Supplied records:
━━━━

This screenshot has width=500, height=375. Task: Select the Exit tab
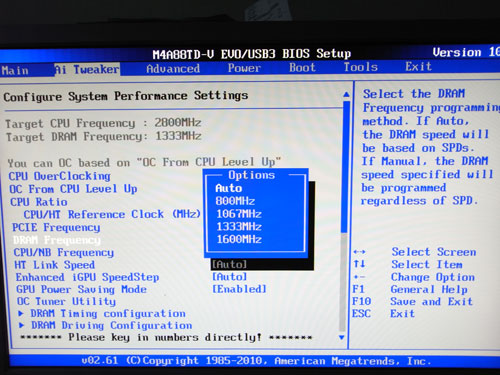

━━━━

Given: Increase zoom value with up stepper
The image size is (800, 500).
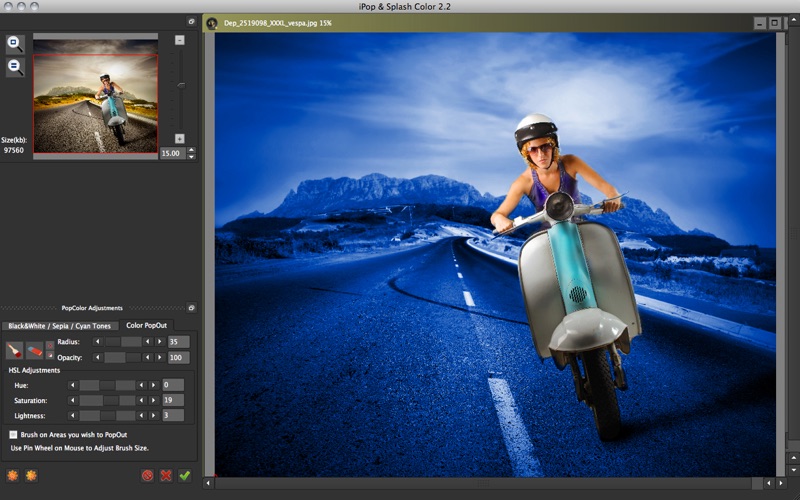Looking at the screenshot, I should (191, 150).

━━━━

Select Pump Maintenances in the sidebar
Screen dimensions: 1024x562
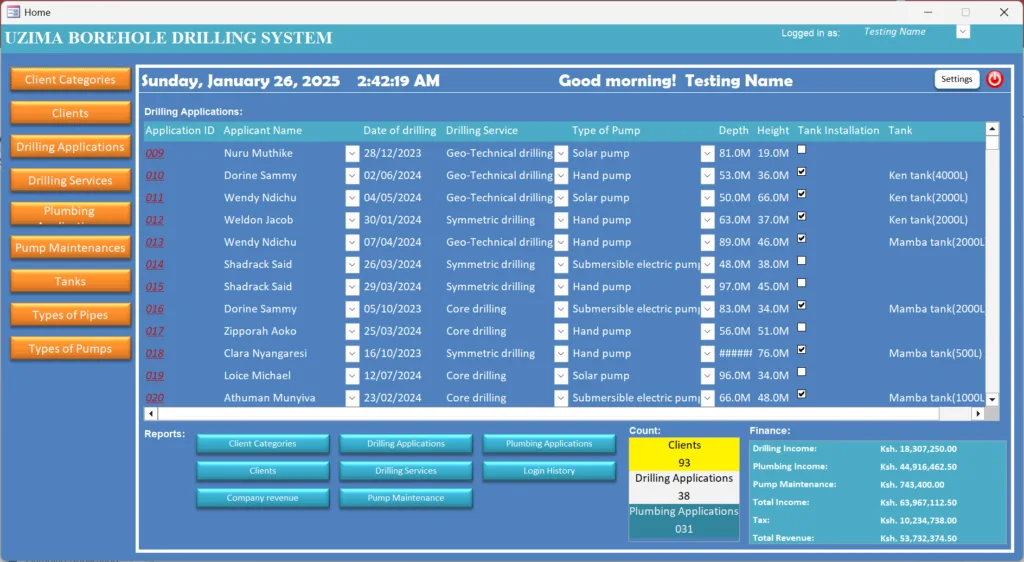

━━━━

Task to complete: Reproduce the entries above word for word in the stretch from the line containing "Given: Increase zoom value with up stepper" through the line containing "Looking at the". Leave the pictures out of the answer.

Result of this exercise:
Given: Increase zoom value with up stepper
The image size is (800, 500).
Looking at the screenshot, I should (191, 150).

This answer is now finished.